> **TRECHO SELECIONADO**
┌──
O câncer de cabeça e pescoço voltou ao centro do debate público após o narrador esportivo Luís Roberto, de 64 anos, informar recentemente que recebeu diagnóstico de neoplasia na região cervical. O caso ampliou a procura por informações sobre a doença, que reúne diferentes tipos de tumores e está entre os mais incidentes no país.
Conforme dados do Ministério da Saúde, quando considerados em conjunto, os tumores de cabeça e pescoço representam o terceiro tipo de câncer mais comum no Brasil, com maior incidência entre homens. A expressão engloba casos que atingem estruturas como boca, garganta, laringe, faringe, tireoide e regiões associadas.
A neoplasia é caracterizada pelo crescimento anormal de células. Dependendo do comportamento dessas células, o tumor pode ser benigno ou maligno. Nos casos malignos, há possibilidade de invasão de tecidos próximos e disseminação para outras partes do corpo.
Levantamento do Instituto Nacional de Câncer (INCA) aponta que cerca de 80% dos tumores de cabeça e pescoço são identificados em fases avançadas, fator que pode dificultar o tratamento e reduzir as chances de recuperação. Entre os diagnósticos mais frequentes estão os tumores de cavidade oral, orofaringe, hipofaringe e laringe.
Especialistas indicam que os principais fatores de risco incluem tabagismo, consumo excessivo de álcool, infecção pelo HPV e histórico familiar. A combinação entre cigarro e bebida alcoólica eleva significativamente o risco de desenvolvimento da doença.
Entre os sintomas que merecem avaliação médica estão rouquidão persistente, feridas na boca ou garganta que não cicatrizam em até 15 dias, nódulos no pescoço, dificuldade para engolir, dor local, sangramentos, perda de peso sem causa aparente, cansaço constante e febre prolongada.
Ao contrário de outros tipos de câncer, não há exame preventivo de rotina amplamente adotado para detecção precoce desses tumores. Por isso, médicos destacam que a observação de sinais persistentes e a busca rápida por atendimento são fundamentais.
A confirmação do diagnóstico costuma envolver exames de imagem, como tomografia e ressonância magnética, além de biópsia. O tratamento varia conforme o estágio da doença e pode incluir cirurgia, radioterapia, quimioterapia, imunoterapia ou combinação entre essas abordagens.
Profissionais da área da saúde reforçam que, quando identificado mais cedo, o câncer de cabeça e pescoço apresenta melhores perspectivas de controle e cura.
└──
> **O QUE SE PEDE**
Imprima sem alterações a parte do texto sobre câncer de cabeça e pescoço que começa em "A neoplasia é" e segue até "desenvolvimento da doença.".

> **MATERIAL FORNECIDO**
┌──
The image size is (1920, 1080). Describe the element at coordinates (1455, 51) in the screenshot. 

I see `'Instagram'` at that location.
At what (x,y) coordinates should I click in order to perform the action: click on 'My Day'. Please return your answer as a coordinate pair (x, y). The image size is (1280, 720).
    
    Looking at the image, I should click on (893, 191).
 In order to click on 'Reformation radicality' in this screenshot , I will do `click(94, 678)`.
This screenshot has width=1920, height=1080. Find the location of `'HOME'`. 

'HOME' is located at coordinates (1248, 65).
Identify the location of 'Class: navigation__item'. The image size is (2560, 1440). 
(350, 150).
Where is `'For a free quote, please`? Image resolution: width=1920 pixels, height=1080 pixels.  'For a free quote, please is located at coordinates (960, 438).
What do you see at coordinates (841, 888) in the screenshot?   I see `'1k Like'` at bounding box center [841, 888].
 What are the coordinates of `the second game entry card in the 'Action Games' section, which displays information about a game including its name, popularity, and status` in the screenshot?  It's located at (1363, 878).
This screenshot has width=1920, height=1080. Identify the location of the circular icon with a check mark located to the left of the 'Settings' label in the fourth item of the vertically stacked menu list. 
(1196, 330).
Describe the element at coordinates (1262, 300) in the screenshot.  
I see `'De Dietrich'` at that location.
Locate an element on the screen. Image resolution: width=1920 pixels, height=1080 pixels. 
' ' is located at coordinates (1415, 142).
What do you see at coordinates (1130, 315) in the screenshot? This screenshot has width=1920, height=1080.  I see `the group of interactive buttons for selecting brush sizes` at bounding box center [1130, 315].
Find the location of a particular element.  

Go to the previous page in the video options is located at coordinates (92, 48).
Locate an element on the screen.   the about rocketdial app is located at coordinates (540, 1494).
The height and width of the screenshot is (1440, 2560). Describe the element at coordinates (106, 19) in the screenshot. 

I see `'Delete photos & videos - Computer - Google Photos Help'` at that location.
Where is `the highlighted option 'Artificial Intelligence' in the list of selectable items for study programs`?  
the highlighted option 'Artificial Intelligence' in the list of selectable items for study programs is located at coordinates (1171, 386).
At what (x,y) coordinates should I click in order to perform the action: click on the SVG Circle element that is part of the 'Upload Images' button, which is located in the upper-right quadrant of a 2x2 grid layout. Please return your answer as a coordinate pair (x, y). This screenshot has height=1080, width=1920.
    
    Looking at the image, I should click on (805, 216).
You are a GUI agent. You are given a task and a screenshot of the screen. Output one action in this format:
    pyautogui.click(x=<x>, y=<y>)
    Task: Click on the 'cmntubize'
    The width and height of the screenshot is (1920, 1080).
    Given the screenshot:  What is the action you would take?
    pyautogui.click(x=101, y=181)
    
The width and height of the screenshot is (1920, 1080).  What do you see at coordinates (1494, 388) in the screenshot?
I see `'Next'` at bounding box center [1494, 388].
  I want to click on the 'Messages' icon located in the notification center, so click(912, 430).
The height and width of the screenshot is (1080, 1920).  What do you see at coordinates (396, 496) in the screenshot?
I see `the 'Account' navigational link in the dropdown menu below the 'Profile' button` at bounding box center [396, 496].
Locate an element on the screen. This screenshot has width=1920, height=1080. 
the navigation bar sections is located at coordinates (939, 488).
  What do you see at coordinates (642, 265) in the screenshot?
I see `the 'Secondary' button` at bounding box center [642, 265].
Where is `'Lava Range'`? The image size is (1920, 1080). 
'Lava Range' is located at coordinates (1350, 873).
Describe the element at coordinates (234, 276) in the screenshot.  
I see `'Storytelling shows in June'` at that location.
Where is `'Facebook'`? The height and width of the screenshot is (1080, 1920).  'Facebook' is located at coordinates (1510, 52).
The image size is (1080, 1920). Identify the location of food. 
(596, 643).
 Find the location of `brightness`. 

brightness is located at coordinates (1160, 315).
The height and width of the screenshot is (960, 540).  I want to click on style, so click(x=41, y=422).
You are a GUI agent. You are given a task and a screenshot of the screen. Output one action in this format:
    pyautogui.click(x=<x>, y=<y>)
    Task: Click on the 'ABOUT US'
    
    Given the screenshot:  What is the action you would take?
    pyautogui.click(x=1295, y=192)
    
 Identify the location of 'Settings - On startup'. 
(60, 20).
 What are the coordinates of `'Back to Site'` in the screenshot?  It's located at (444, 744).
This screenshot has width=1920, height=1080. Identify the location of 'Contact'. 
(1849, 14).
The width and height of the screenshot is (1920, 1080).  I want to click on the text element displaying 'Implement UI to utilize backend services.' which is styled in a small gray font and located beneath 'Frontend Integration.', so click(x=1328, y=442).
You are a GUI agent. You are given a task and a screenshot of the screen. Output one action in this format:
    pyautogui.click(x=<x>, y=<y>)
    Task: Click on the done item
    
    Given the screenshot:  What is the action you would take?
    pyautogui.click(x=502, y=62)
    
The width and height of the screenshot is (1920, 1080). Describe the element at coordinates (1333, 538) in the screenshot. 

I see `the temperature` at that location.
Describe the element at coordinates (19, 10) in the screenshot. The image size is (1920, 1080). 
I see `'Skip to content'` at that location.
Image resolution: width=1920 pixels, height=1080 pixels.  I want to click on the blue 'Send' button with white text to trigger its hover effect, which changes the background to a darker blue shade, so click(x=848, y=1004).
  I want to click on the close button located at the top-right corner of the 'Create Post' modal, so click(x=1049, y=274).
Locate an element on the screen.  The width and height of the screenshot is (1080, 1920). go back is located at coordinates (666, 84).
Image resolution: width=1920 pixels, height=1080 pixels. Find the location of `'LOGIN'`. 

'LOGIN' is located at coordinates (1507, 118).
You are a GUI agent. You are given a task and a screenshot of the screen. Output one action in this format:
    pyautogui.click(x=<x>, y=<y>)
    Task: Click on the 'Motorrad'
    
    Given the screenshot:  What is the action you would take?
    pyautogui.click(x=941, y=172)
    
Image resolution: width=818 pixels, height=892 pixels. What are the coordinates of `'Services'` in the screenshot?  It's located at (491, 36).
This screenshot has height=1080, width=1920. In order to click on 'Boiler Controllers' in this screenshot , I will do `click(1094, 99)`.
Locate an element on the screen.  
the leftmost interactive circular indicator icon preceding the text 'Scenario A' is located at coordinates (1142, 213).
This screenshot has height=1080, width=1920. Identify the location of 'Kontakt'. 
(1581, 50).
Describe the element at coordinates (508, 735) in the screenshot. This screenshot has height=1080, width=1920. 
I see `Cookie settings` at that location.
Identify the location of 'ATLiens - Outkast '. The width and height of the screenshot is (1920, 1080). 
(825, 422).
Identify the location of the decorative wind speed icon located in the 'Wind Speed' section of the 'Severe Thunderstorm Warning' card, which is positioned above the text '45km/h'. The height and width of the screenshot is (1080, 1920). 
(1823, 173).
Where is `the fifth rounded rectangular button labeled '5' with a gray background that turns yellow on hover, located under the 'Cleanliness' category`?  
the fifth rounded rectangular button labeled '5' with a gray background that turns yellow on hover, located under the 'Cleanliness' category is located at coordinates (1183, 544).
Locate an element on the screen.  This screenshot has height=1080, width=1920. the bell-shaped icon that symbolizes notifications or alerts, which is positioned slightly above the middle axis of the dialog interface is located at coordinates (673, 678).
└──
> **SOLUÇÃO DO PROBLEMA**
A neoplasia é caracterizada pelo crescimento anormal de células. Dependendo do comportamento dessas células, o tumor pode ser benigno ou maligno. Nos casos malignos, há possibilidade de invasão de tecidos próximos e disseminação para outras partes do corpo.
Levantamento do Instituto Nacional de Câncer (INCA) aponta que cerca de 80% dos tumores de cabeça e pescoço são identificados em fases avançadas, fator que pode dificultar o tratamento e reduzir as chances de recuperação. Entre os diagnósticos mais frequentes estão os tumores de cavidade oral, orofaringe, hipofaringe e laringe.
Especialistas indicam que os principais fatores de risco incluem tabagismo, consumo excessivo de álcool, infecção pelo HPV e histórico familiar. A combinação entre cigarro e bebida alcoólica eleva significativamente o risco de desenvolvimento da doença.